This 1936 film from director Robert Florey is a return for him to the field of dark films, a path he almost started on early in his career. Florey did Murders in the Rue Morgue in 1932 as a consolation for being dropped from Frankenstein. In 1935 he directed The Florentine Dagger, another thriller. The Preview Murder Mystery was his most taut suspense film up to that date.
It is almost an ensemble piece with Reginald Denny and Frances Drake as the romantic leads, but there isn't much time for romance in this 60 minute murder mystery. What stands out most here is the editing. There are simply a TON of shots in this film. I don't think there is a single shot that lasts more than 10 seconds. Florey gives us every angle and many points of view for each scene and there are many short scenes so that if you get up to go to the bathroom, you'll miss a good chunk of the details. It's a pretty simple plot, but with many twists. An actor is threatened to be murdered before the preview of the movie he is shooting. After the screening he is found dead and the actress and director are next on the murderer's wish list.

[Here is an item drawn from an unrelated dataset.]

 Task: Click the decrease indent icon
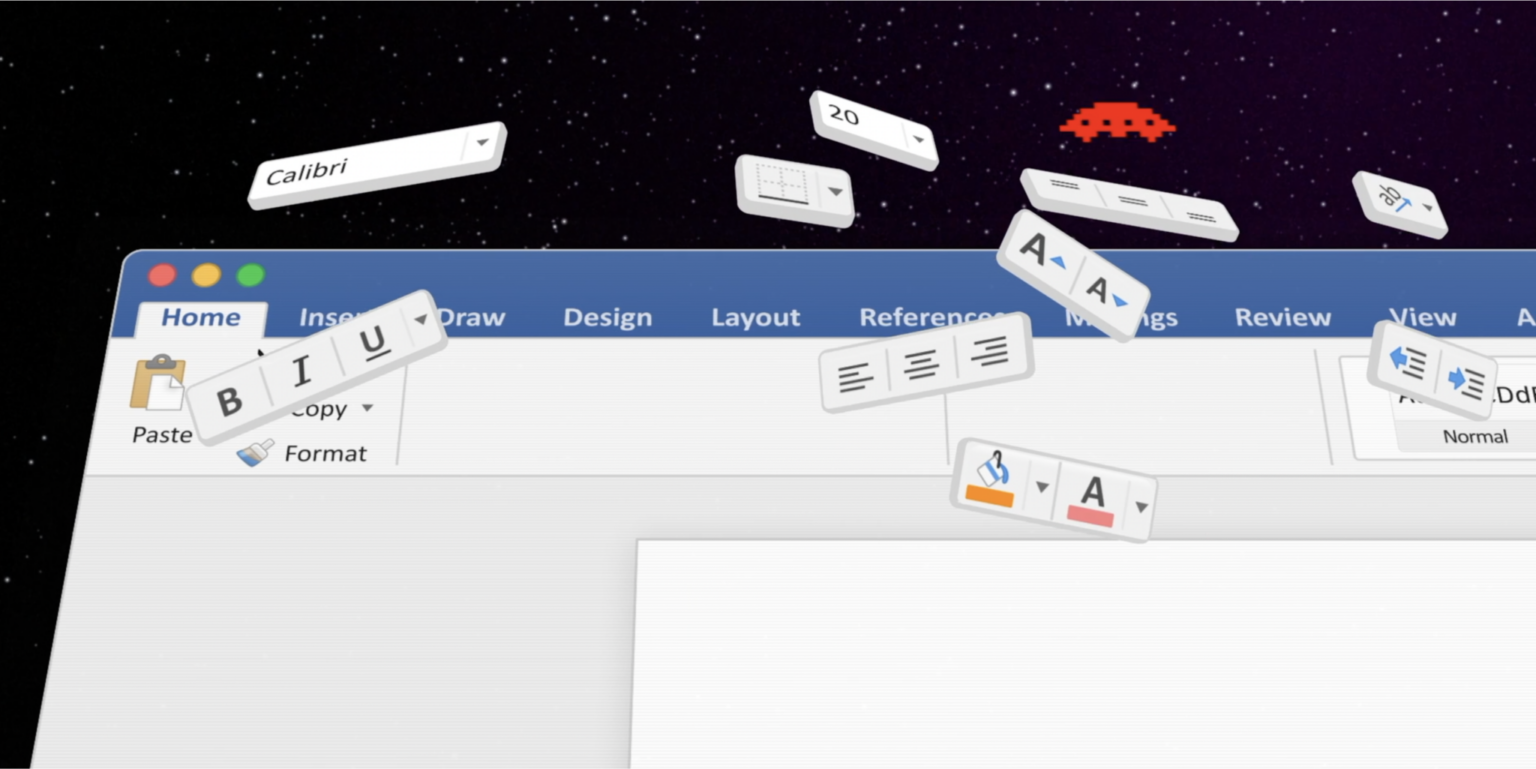[1408, 361]
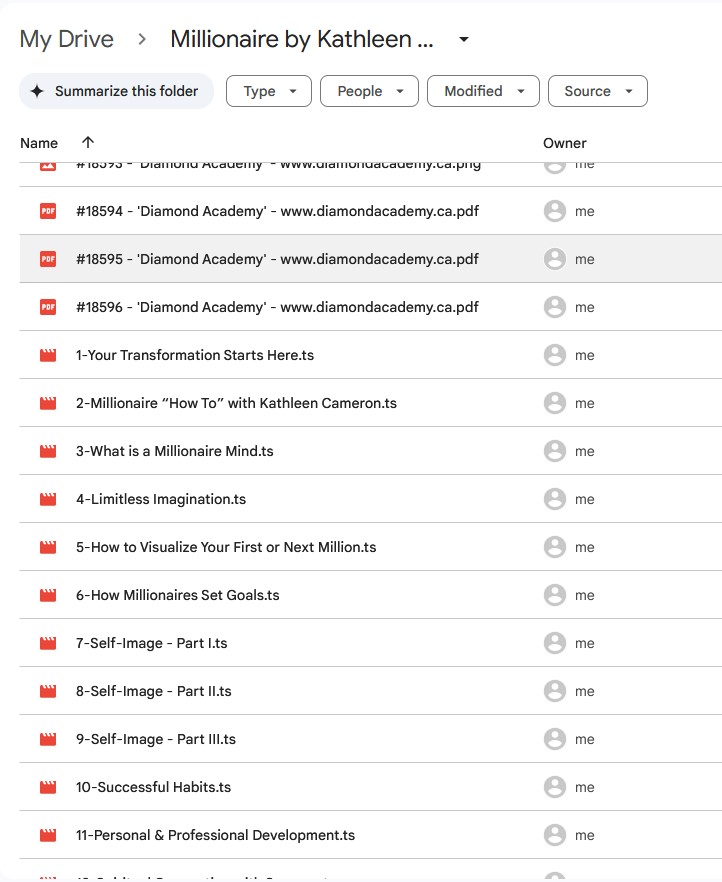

Ian Keith puts in a nice turn as the suspicious director. Rod LaRoque is good early as the doomed lead actor. Gail Patrick basically gets to look beautiful and Denny and Drake make a decent team, but they just don't have too much to do. This is really a director's piece and Florey makes the most of all of his opportunities. He even gets to do a mock horror film scene late in the movie that looks good, and there is a comedy scene of another film being shot on a different stage with Chester Conklin in a cameo. Curios they are, but these are gratuitous, and unfortunately almost kill the pace of this movie just as we are about to reach the conclusion. All in all though, a nice way to spend an hour for classic mystery buffs.